_Tasks for this exercise:_
1. List every term that the promissory note defines by setting it in quotation marks.
2. Quote the promissory note word for word from "Payments of Principal, Interest" to "of United States.".
3. Continue the promissory note from the point where it stops.

_Supplied passage:_

◆ ◆ ◆ ◆ ◆

EX1A-6 MAT CTRCT 6 nxgen_ex0301.htm PROMISSORY NOTE, $249,903.14 PRINCIPAL AMOUNT, IN FAVOR OF AMERICAN METABOLIX, INC.

Exhibit 3.1

 

Original Principal Amount: $249,903.14 Issue Date: March 28, 2023

 

PROMISSORY NOTE

 

NXGEN BRANDS INC., a Nevada corporation, its successors, nominees and/or assigns, (hereinafter collectively or individually, as the situation may dictate, referred to as the “Maker”), and AMERICAN METABOLIX, INC., a Colorado corporation (the “Lender”), or its successors, nominees or assigns (collectively, the “Payee”), enter into this Promissory Note.

 

FOR VALUE RECEIVED, Maker hereby promises to pay to the order of Lender or its successors, nominees or assigns (collectively, the “Payee”), the sum of Two Hundred Forty-Nine Thousand Nine Hundred three and 14/100 Dollars ($249,903.14) (the “Principal”), with interest thereon, on the terms and conditions set forth herein.

 

Payments of Principal, Interest (as defined below), and any other amounts with respect to this term note (this “Note”) are to be made in lawful money of United States.

 

1.Term Principal and Interest shall become due and owing on the Due Date (as defined below).

◆ ◆ ◆ ◆ ◆

_Information supplied:_
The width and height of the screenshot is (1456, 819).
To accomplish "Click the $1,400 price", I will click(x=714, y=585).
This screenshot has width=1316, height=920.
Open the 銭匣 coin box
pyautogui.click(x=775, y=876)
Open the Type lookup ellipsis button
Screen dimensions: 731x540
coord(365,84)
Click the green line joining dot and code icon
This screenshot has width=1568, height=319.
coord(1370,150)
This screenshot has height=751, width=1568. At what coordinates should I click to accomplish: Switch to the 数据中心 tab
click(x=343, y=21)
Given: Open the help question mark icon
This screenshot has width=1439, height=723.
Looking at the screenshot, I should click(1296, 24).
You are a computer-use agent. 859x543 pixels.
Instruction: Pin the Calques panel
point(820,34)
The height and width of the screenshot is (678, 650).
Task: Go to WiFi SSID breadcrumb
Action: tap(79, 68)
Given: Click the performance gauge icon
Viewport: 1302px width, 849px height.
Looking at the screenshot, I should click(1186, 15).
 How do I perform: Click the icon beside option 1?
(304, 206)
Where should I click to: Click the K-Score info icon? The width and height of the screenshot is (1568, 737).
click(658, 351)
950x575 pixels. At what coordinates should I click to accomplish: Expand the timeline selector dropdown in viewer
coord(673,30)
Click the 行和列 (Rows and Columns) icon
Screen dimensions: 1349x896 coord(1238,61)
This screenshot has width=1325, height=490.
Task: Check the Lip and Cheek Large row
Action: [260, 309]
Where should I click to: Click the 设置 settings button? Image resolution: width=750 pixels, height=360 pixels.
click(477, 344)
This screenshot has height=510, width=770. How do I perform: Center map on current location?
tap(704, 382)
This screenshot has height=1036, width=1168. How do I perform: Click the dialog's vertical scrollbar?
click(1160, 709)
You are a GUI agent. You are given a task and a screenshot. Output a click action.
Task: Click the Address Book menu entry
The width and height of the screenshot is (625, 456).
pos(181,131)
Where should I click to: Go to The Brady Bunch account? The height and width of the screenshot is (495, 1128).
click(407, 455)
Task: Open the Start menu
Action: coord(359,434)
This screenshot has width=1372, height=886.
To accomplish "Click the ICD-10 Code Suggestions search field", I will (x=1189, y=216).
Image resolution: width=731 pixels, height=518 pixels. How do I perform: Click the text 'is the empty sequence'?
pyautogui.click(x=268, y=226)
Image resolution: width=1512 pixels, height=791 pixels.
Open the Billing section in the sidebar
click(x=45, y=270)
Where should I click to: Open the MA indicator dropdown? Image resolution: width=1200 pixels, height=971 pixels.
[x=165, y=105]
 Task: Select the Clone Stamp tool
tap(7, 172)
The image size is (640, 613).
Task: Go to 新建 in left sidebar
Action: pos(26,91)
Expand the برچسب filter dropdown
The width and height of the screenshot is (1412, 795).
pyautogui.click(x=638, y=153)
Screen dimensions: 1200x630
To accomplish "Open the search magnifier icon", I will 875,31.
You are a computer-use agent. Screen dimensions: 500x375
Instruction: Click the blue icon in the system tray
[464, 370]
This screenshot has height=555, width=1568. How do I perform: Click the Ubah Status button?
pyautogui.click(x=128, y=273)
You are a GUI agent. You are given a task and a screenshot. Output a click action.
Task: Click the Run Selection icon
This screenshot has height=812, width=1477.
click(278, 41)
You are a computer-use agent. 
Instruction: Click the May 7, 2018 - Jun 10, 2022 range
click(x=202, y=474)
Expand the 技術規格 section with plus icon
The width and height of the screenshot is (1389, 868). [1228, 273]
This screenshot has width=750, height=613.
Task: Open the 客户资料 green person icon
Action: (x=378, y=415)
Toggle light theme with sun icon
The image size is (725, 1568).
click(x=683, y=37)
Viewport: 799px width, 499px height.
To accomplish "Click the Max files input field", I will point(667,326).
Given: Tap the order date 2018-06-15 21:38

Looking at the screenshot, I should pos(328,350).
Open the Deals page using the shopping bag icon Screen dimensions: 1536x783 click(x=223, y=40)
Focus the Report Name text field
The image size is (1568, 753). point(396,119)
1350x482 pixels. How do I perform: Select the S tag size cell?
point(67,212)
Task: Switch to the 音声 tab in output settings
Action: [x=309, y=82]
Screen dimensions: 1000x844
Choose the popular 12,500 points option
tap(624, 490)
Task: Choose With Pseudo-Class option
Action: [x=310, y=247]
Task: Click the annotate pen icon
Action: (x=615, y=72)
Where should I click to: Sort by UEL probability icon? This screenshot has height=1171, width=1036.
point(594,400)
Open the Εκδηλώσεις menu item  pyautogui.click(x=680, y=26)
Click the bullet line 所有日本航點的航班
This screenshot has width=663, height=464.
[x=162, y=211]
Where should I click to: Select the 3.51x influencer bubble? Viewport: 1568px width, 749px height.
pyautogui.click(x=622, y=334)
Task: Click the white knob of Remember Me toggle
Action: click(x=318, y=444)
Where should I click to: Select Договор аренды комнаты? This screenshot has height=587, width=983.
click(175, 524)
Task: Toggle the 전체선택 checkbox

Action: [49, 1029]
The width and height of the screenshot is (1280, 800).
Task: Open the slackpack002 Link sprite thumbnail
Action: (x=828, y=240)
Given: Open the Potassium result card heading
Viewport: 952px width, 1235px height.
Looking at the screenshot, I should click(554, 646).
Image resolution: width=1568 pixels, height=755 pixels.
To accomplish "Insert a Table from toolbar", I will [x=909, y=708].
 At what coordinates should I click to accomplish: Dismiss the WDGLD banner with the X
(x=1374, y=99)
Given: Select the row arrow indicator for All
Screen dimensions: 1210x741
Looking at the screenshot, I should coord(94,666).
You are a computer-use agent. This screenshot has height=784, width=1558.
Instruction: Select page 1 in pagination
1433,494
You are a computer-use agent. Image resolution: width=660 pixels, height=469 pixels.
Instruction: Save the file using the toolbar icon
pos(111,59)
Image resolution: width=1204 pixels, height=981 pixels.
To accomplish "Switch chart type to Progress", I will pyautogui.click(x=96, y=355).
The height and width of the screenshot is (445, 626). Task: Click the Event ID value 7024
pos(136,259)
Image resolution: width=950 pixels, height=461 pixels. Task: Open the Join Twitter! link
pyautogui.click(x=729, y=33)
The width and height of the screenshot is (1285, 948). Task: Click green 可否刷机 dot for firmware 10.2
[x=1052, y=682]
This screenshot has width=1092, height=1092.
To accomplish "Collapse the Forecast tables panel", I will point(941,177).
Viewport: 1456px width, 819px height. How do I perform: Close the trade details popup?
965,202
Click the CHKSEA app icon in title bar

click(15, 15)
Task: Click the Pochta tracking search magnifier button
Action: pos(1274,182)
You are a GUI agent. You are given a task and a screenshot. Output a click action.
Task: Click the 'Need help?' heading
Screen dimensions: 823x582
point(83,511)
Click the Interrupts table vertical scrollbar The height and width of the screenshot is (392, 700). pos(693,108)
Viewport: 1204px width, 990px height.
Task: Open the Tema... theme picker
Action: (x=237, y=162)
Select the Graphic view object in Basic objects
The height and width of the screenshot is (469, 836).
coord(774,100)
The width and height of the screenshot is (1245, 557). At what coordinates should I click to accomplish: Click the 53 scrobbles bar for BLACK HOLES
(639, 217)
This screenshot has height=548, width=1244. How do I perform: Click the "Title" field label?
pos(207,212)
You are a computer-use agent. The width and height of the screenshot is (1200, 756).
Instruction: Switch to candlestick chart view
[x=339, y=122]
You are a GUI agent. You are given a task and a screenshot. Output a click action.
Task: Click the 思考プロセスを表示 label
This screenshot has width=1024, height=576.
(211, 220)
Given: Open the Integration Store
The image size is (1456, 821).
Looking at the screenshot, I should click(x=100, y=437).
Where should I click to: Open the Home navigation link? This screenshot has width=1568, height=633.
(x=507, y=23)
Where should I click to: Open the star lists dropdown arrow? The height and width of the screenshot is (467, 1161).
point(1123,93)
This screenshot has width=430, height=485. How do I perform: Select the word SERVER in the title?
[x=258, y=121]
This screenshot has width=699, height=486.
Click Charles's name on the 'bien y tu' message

◆ ◆ ◆ ◆ ◆

_Responses for each task:_
1. Maker, Lender, Payee, Principal, Note

2.
Payments of Principal, Interest (as defined below), and any other amounts with respect to this term note (this “Note”) are to be made in lawful money of United States.

3.
2.Payments

 

a.Interest. This Note shall bear interest (“Interest”) on Principal amounts outstanding from time to time from the date hereof at the rate of 10% (Ten percent) per annum; provided, however, that during the continuance of any Event of Default under this Note (as set forth in Section 6), the interest rate hereunder shall be the maximum amount allowed under the law of the governing jurisdiction. The Interest shall accrue and be paid on the Due Date.

 

b.Principal. The Maker shall pay the entire principal amount of indebtedness evidenced by this Note, together with any other amount due and payable by the Maker to the Lender, including interest payments, on March 31, 2024 (the “Due Date”).

 

3.Optional Prepayment of Principal. All or any portion of the unpaid Principal balance of this Note, may at the Maker’s option be prepaid in whole or in part, at any time or from time to time before the Due Date, without premium or penalty.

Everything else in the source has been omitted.